Wilson didn’t think so. He believed that mysteries grew popular between the two world wars due to “an all-pervasive feeling of guilt and by a fear of impending disaster.” The confusion in the wake of World War I — “Who had committed the original crime and who was going to commit the next one?”— made people love stories in which the crime was obvious, the good guys and bad guys clearly delineated, and the story put to bed when the good guy triumphed, as he always did.
There’s certainly something to be said for that theory, and our world is no less morally ambiguous than that of the interwar period. But I have a different hypothesis. I think we like mysteries because they are the ultimate asymmetrical fight. It’s not that the good guy always wins—it’s that, by all rights, he or she probably shouldn’t have.
Many of our most treasured sleuths are amateurs. Nancy Drew and the Hardy Boys are teenagers, while Agatha Christie’s Miss Marple is a nice, elderly British lady who putters around St. Mary Mead like any other spinster of her day, except when she’s outsmarting Scotland Yard’s finest.
(Miss Marple has a surprising number of opportunities to test her wits against professional detectives, by the way, given the size of her village. If I were you, I would steer clear of both St. Mary Mead and Cabot Cove, Maine, where mystery writer Jessica Fletcher of “Murder, She Wrote” presides over what is surely the most murderous fishing village in the history of the world.)
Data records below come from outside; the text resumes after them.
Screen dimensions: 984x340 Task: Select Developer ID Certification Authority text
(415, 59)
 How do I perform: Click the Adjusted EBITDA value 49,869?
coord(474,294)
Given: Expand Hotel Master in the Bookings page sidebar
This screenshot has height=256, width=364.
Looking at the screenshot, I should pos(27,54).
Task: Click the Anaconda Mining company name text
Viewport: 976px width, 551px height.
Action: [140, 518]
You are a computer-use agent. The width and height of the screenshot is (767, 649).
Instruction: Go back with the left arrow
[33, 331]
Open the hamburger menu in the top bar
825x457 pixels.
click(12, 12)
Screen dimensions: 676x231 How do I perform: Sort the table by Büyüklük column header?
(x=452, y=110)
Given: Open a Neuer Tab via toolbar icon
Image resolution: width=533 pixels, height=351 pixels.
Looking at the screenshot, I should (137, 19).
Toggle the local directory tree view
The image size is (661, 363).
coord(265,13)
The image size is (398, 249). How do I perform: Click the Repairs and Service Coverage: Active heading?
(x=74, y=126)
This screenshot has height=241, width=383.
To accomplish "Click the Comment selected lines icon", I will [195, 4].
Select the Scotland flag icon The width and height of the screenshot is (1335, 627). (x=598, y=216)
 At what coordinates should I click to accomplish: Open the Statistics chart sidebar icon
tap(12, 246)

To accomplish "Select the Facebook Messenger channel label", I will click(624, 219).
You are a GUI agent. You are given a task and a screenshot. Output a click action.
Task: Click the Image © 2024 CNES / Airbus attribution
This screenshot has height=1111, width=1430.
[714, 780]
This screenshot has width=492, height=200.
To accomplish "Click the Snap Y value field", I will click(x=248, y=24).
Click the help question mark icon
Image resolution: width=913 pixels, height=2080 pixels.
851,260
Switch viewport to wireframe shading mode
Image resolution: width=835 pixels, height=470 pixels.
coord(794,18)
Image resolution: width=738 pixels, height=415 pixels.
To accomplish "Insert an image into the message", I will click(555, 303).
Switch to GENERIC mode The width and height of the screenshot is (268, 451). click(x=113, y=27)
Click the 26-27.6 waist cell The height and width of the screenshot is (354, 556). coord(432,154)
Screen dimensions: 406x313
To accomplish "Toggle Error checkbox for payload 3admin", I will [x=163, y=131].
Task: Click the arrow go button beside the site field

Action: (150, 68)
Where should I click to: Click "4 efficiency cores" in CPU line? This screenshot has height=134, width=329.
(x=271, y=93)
Even the detectives who are detectives exist outside the law enforcement establishment. Jo Nesbo’s acerbic and heavily addicted Harry Hole is perpetually on the outs with many of his colleagues in the Oslo PD. Sherlock Holmes is a private detective, and so is Christie’s Hercule Poirot. (In some novels, Poirot is retired.) Holmes has been known to dabble in cocaine, and Poirot is a Belgian refugee who gets motion-sick.
This unlikely coterie of children, retirees, and alcoholics don’t just solve any sort of crime—they solve perfect crimes. Not because they’re brilliant—though, of course they are. Every great fictional sleuth possesses either an uncanny understanding of human nature, a religious devotion to logic and observation, or both. But that’s not why our mystery-solvers win the day—they win because they are relentless and obsessive. You always knew Lieutenant Colombo, of the eponymous show, was getting hot on the trail when he seemed to be finished mumbling through an interview with an impatient suspect, only to mutter the magic words— “Just one more thing.”
“Just one more thing” is what separates mysteries from fantasies. There is no magic in what our favorite sleuths do. They don’t actually read minds, they’ve simply trained themselves to look at the things no one else sees, to notice the smallest details, to listen and remember what people say and how they say it. They know how to separate what they actually know from what they have merely assumed. And, most importantly, they worry over a case until it is solved.
When you put it like that, any one of us could train ourselves to solve mysteries—and not just the mystery of “What Mrs. McGillicudy Saw,” but real mysteries. Like what our client meant by that comment, the objectives of our scheming coworkers, or how our lovers and friends truly feel about us.
Put simply, mysteries allow us to believe that we could all be the Miss Marple who outsmarts the arrogant detective from Scotland Yard, though we have less formal experience and neither look nor dress the part. A silly notion, until you consider that a teenager in a hoodie did manage to create the largest social network in the world, and a research chemist and mother of two became an “Iron Lady,” the most powerful woman in the world.
Mysteries may be a lot of things—escapist fun, guilty pleasures—but they are certainly not pointless.